#### Information given:
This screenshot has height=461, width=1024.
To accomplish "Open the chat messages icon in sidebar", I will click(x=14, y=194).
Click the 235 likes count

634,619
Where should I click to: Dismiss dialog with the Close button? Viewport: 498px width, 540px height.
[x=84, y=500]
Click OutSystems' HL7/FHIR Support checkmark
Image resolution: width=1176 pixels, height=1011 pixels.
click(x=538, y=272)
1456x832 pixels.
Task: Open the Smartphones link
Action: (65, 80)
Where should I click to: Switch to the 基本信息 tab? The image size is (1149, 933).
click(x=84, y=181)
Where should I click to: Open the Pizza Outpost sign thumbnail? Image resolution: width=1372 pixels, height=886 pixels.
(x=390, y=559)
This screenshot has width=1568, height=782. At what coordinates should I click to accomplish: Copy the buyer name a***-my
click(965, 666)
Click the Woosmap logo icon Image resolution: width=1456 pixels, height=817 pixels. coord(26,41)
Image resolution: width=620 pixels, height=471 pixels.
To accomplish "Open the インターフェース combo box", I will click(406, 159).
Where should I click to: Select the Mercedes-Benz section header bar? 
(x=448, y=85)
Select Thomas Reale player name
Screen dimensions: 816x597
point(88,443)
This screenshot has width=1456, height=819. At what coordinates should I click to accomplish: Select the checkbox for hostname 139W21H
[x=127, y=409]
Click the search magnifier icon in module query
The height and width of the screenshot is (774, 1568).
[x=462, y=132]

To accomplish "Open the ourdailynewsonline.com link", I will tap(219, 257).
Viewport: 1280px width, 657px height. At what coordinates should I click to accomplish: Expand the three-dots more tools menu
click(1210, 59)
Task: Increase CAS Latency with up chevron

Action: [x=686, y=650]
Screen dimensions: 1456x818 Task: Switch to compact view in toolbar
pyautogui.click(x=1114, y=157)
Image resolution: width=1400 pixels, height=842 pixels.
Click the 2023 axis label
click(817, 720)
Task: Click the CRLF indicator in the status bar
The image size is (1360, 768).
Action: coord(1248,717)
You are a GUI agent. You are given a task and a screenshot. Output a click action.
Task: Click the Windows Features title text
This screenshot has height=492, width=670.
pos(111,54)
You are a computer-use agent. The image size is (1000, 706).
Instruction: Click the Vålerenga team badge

#### Written request:
Update the entries by replacing each "Where should I click to" with "Where do I click to" and keep everything else as it is.

#### Task answer:
This screenshot has height=461, width=1024.
To accomplish "Open the chat messages icon in sidebar", I will click(x=14, y=194).
Click the 235 likes count

634,619
Where do I click to: Dismiss dialog with the Close button? Viewport: 498px width, 540px height.
[x=84, y=500]
Click OutSystems' HL7/FHIR Support checkmark
Image resolution: width=1176 pixels, height=1011 pixels.
click(x=538, y=272)
1456x832 pixels.
Task: Open the Smartphones link
Action: (65, 80)
Where do I click to: Switch to the 基本信息 tab? The image size is (1149, 933).
click(x=84, y=181)
Where do I click to: Open the Pizza Outpost sign thumbnail? Image resolution: width=1372 pixels, height=886 pixels.
(x=390, y=559)
This screenshot has width=1568, height=782. At what coordinates should I click to accomplish: Copy the buyer name a***-my
click(965, 666)
Click the Woosmap logo icon Image resolution: width=1456 pixels, height=817 pixels. coord(26,41)
Image resolution: width=620 pixels, height=471 pixels.
To accomplish "Open the インターフェース combo box", I will click(406, 159).
Where do I click to: Select the Mercedes-Benz section header bar? 
(x=448, y=85)
Select Thomas Reale player name
Screen dimensions: 816x597
point(88,443)
This screenshot has width=1456, height=819. At what coordinates should I click to accomplish: Select the checkbox for hostname 139W21H
[x=127, y=409]
Click the search magnifier icon in module query
The height and width of the screenshot is (774, 1568).
[x=462, y=132]

To accomplish "Open the ourdailynewsonline.com link", I will tap(219, 257).
Viewport: 1280px width, 657px height. At what coordinates should I click to accomplish: Expand the three-dots more tools menu
click(1210, 59)
Task: Increase CAS Latency with up chevron

Action: [x=686, y=650]
Screen dimensions: 1456x818 Task: Switch to compact view in toolbar
pyautogui.click(x=1114, y=157)
Image resolution: width=1400 pixels, height=842 pixels.
Click the 2023 axis label
click(817, 720)
Task: Click the CRLF indicator in the status bar
The image size is (1360, 768).
Action: coord(1248,717)
You are a GUI agent. You are given a task and a screenshot. Output a click action.
Task: Click the Windows Features title text
This screenshot has height=492, width=670.
pos(111,54)
You are a computer-use agent. The image size is (1000, 706).
Instruction: Click the Vålerenga team badge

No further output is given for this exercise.